An utility function to analyse the immune receptor gene usage
(IGHD, IGHJ, IDHV, IGIJ, IGKJ, IGKV, IGLJ, IGLV, TRAJ, TRAV, TRBD, etc.)
and statistics. For gene details run gene_stats()
.
The data to be processed. Can be data.frame, data.table, or a list of these objects.
Every object must have columns in the immunarch compatible format. immunarch_data_format
Competent users may provide advanced data representations: DBI database connections, Apache Spark DataFrame from copy_to or a list of these objects. They are supported with the same limitations as basic objects.
Note: each connection must represent a separate repertoire.
A character vector of length one with the name of the gene you want
to analyse of the specific species. If you provide a vector of different length, only the first element
will be used. The string should also contain the species of interest, for example, valid ".gene" arguments
are "hs.trbv", "HomoSapiens.TRBJ" or "macmul.IGHV". For details run gene_stats()
.
Selects the column with data to evaluate. Pass NA if you want to compute gene statistics at the clonotype level without re-weighting. Pass "count" to use the "Clones" column to weight genes by abundance of their corresponding clonotypes.
An option to handle ambiguous gene assigments, e.g., "TRAV1,TRAV2".
- Pass "inc" to include all possible gene segments, so "TRAV1,TRAV2" is counted as a different gene segment.
- Pass "exc" to exclude all ambiguous gene assignments, so "TRAV1,TRAV2" is excluded from the resultant gene table.

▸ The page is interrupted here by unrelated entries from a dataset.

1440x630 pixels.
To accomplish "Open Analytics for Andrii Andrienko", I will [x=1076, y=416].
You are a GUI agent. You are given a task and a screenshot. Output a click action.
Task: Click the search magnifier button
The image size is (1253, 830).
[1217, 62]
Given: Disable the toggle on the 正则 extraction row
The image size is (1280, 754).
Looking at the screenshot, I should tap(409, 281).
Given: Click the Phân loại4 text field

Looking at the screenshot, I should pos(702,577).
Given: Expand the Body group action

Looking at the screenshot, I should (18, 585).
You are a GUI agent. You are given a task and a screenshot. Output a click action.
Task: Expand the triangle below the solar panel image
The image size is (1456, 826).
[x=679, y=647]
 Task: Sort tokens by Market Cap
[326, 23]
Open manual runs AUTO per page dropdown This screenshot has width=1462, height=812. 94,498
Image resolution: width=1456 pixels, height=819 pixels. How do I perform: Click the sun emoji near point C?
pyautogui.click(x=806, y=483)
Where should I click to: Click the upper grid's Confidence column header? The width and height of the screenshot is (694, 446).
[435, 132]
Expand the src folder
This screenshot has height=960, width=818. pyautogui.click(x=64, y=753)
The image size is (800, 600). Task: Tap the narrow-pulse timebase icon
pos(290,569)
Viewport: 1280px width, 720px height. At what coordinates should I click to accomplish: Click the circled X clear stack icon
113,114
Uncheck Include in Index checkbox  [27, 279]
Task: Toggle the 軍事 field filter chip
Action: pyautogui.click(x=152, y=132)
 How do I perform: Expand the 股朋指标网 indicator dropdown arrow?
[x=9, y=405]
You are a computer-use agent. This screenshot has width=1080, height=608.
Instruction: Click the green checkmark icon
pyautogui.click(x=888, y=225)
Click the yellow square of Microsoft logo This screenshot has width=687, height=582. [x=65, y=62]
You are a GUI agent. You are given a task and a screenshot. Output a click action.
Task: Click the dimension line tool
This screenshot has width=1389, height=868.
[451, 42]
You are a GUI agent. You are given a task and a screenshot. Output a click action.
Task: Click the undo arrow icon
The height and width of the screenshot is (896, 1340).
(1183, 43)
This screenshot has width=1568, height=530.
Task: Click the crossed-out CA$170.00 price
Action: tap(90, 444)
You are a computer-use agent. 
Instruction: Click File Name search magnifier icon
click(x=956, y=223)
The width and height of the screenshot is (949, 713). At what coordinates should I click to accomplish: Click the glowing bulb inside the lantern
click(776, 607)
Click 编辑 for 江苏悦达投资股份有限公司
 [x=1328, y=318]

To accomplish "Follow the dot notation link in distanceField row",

We recommend to turn it on by passing "inc" (turned on by default). You can exclude data for the cases where there is no clear match for gene, include it for every supplied gene, or pick only first from the set. Set it to "exc", "inc" or "maj", respectively.
Set the type of data to evaluate: "segment", "allele", or "family".
If TRUE then return proportions of genes. If FALSE then return counts of genes.
A data frame with rows corresponding to gene segments and columns corresponding to the input samples.